Historią Katarzyny żyła cała Polska po nagłośnieniu jej przez Justynę Kopińską w "Dużym Formacie". Ksiądz Roman B. przekonał niewydolnych wychowawczo rodziców 13-letniej parafianki, że powinna zamieszkać w szkole z internatem, gdzie miał ją zawieźć. Pod tym pozorem uprowadził dziewczynkę i przetrzymywał ja w pustym mieszkaniu swojej matki, gdzie wielokrotnie ją gwałcił. Jej gehenna trwała kilkanaście miesięcy, aż w końcu Katarzyna odważyła się opowiedzieć o wszystkim pedagogowi ze świetlicy.

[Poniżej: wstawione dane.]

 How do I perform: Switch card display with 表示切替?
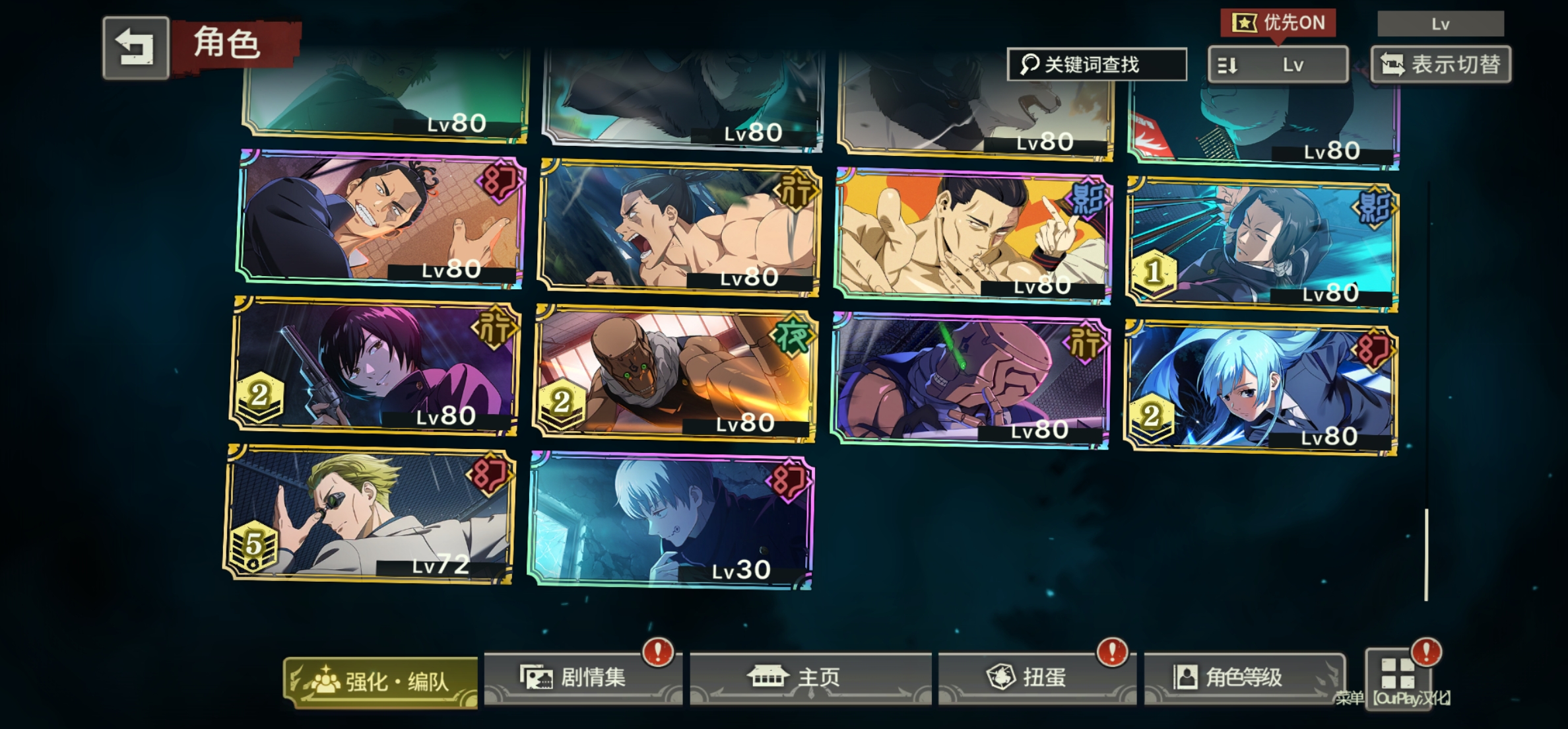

"Zaczął zmuszać mnie do brania leków. (...) Byłam otępiała, senna. (...) W kolejnych dniach zaczął mnie bić, poniżać, groził, że mnie zabije. (...) Często zabierał mnie na plebanię w Stargardzie. Jedliśmy obiad z księżmi, a potem brał mnie do swojego pokoju. (...) Księża się nie dziwili, że śpię u niego” - relacjonowała ofiara księdza pedofila.
"Gdyby nie uczył religii, gdyby nie był księdzem, to do jego spotkania z pokrzywdzoną w ogóle nie doszłoby. Gdyby nie wykorzystał swojej funkcji księdza do zdobycia zaufania pokrzywdzonej, szkoda nie zostałaby wyrządzona" - to najważniejsze zdanie z uzasadnienia precedensowego wyroku.